◆ **Assigned task**: Pull out every line in the data that has the string "agent" in it.

◆ **Task inputs**:
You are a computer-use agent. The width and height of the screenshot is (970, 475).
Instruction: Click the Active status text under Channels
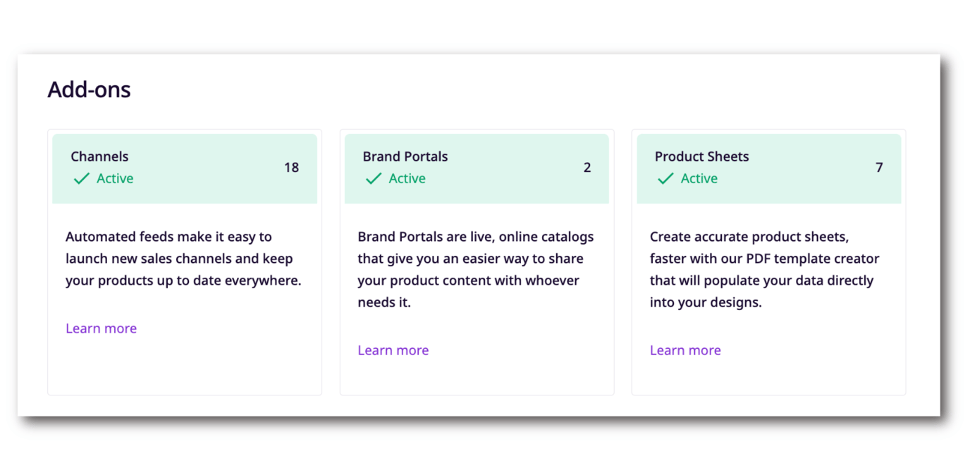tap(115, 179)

--

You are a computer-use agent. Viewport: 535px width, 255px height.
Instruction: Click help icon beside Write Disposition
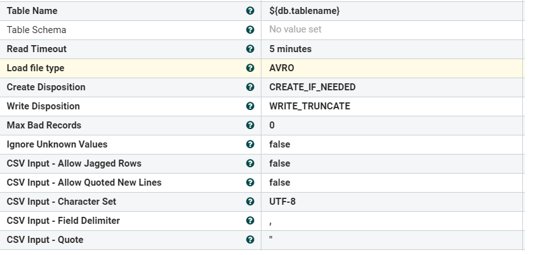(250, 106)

◆ **Response**:
You are a computer-use agent. The width and height of the screenshot is (970, 475).
You are a computer-use agent. Viewport: 535px width, 255px height.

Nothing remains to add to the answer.